» **Exercise**
Rewrite the material below with "browser back arrow" swapped for "browser back button" and nothing else changed. Leave the pictures out.

» **Data shown**
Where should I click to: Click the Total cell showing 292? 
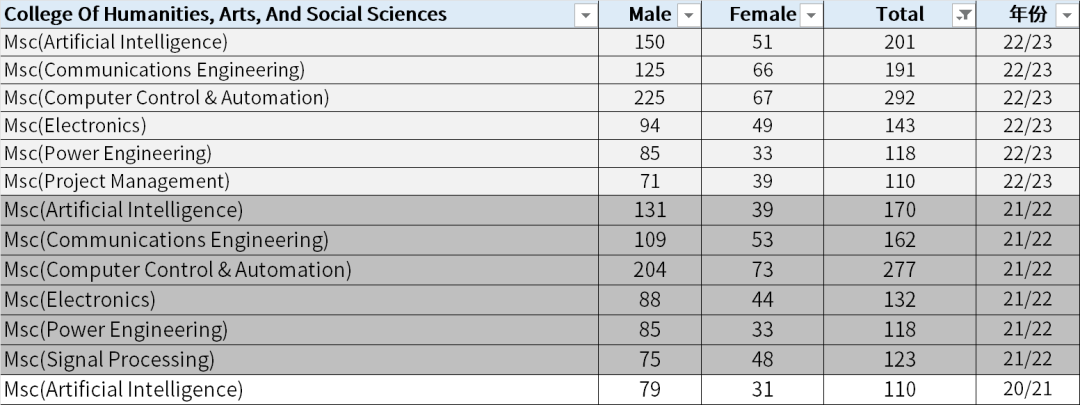[900, 98]
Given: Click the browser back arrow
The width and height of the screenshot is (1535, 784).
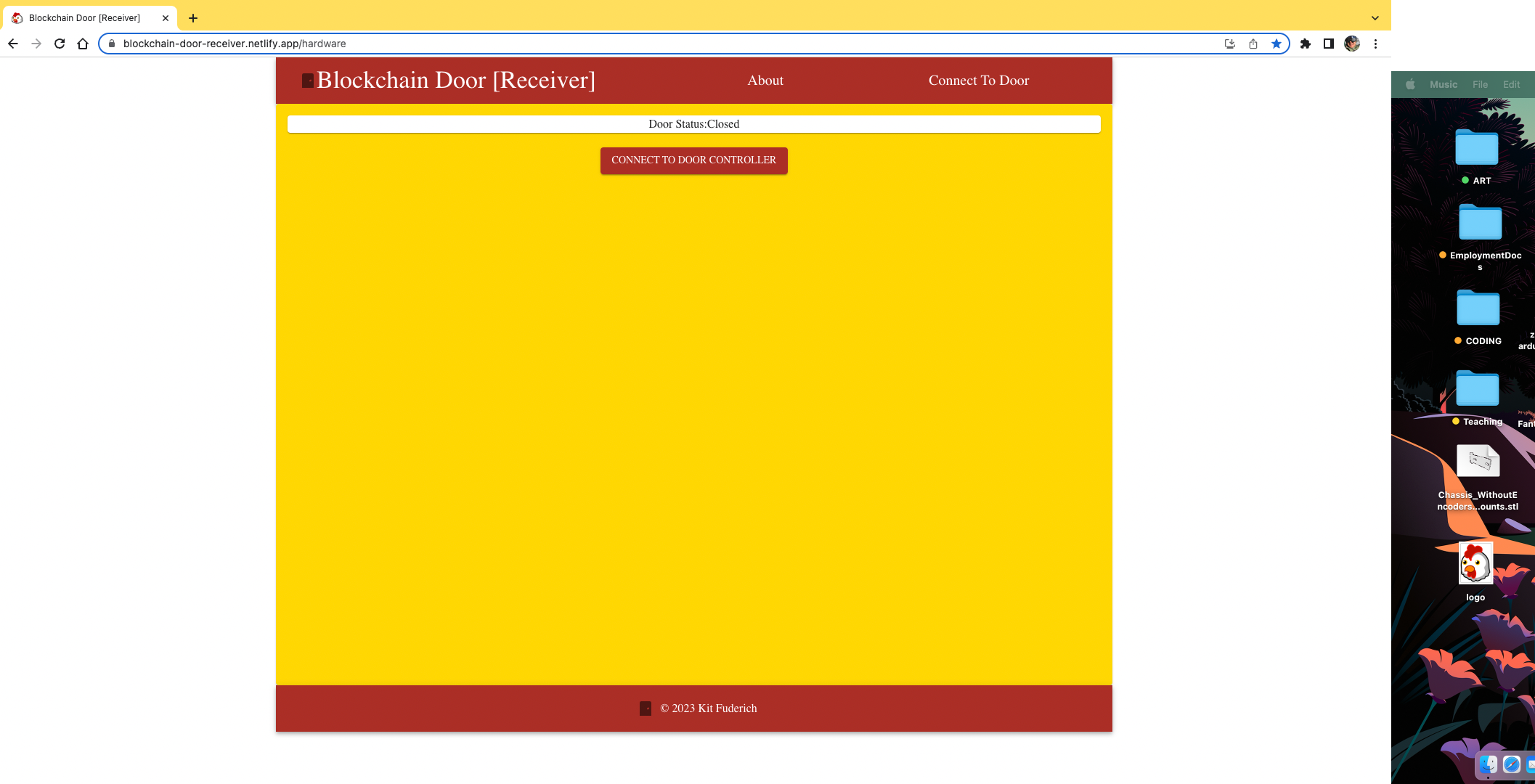Looking at the screenshot, I should 13,44.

» **The response**
Where should I click to: Click the Total cell showing 292? 
[900, 98]
Given: Click the browser back button
The width and height of the screenshot is (1535, 784).
Looking at the screenshot, I should 13,44.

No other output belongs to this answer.